Commercial Auto Insurance
Provides Coverage for Company Vehicles
Commercial auto insurance protects business and business owners when personal or company vehicles are used for commercial purposes. Do you need this coverage? What about an ENOL insurance policy, also referred to as an employer’s non-owner car insurance liability coverage? How can you get a commercial auto insurance quote?
Read this post to find out the answers to these and other questions about commercial car insurance.
Ready to compare commercial car insurance rates? You can also use your ZIP code to get a free quote on commercial auto insurance.
What Is Commercial Auto Insurance?
Your company may be in need of commercial auto insurance whenever employees drive cars, trucks, or vans on the clock. Commercial auto insurance can benefit small business drivers, as well as companies that employ large fleets of vehicles (including fleet insurance for rental car businesses).
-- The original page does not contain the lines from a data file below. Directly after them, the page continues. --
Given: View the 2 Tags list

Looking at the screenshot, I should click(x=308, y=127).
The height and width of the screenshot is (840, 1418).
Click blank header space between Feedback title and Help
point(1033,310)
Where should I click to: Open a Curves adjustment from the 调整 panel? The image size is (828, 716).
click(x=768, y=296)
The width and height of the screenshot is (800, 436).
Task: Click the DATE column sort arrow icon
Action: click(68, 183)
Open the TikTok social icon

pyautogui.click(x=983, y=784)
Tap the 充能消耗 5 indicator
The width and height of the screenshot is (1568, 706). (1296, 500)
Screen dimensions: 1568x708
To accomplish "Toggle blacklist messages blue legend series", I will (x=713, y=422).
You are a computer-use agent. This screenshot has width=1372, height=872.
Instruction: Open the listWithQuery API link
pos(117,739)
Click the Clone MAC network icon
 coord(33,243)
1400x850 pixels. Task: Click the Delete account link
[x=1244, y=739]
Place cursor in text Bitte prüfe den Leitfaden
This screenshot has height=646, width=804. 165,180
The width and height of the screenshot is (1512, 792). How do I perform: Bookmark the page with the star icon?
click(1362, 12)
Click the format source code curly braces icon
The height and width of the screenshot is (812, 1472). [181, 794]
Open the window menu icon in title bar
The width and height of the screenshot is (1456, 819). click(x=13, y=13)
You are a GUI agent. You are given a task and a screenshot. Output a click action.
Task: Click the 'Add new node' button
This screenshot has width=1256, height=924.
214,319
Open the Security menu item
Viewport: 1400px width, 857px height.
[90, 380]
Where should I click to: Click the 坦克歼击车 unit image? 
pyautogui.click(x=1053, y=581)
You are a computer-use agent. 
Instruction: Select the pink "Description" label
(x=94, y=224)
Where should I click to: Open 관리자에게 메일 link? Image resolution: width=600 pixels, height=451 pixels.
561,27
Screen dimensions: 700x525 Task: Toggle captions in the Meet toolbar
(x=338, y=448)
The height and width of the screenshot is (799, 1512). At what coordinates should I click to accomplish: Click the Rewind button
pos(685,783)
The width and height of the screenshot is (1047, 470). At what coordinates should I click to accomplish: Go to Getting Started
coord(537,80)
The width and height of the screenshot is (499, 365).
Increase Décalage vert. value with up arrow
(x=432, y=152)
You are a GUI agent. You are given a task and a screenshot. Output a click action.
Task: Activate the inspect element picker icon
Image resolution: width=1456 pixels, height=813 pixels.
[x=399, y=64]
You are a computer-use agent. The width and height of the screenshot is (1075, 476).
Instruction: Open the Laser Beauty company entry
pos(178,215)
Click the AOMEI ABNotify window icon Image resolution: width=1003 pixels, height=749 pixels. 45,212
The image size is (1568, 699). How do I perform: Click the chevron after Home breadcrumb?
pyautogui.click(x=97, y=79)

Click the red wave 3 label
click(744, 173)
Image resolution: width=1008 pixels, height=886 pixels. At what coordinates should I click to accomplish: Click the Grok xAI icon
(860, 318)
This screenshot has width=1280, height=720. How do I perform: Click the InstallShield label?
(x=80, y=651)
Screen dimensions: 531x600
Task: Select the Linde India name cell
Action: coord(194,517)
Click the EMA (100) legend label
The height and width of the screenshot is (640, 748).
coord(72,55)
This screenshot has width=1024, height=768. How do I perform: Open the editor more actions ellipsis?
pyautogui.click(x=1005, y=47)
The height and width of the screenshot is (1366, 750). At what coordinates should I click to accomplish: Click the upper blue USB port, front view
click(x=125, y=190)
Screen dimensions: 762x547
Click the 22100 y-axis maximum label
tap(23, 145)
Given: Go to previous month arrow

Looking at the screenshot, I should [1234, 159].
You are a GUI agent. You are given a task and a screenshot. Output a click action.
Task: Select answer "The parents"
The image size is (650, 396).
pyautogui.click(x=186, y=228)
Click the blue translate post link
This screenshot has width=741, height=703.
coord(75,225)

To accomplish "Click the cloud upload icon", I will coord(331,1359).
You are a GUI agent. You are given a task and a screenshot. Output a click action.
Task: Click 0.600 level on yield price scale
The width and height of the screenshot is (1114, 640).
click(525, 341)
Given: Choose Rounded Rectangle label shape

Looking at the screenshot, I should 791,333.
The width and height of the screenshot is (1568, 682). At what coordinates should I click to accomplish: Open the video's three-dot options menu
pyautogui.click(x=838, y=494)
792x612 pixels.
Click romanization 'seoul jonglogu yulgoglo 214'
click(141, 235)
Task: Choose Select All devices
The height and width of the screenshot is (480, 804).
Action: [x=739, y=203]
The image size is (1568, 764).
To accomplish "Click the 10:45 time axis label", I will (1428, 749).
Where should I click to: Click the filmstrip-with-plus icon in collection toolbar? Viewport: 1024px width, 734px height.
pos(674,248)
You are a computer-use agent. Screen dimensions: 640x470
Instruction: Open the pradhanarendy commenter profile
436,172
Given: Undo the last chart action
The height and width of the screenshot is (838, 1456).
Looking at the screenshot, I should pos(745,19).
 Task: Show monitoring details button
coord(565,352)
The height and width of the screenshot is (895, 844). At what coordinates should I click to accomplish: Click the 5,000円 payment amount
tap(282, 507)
And it’s not just auto insurance for commercial drivers. In some cases, commercial auto insurance may be necessary for your personal vehicle.
When it comes to commercial driving, going without insurance is never worth the risk.
Commercial vehicle insurance will provide coverage for individual drivers in areas that a personal auto insurance policy does not cover. It’s critical to understand the distinctions between commercial car insurance vs. private insurance when driving for business purposes.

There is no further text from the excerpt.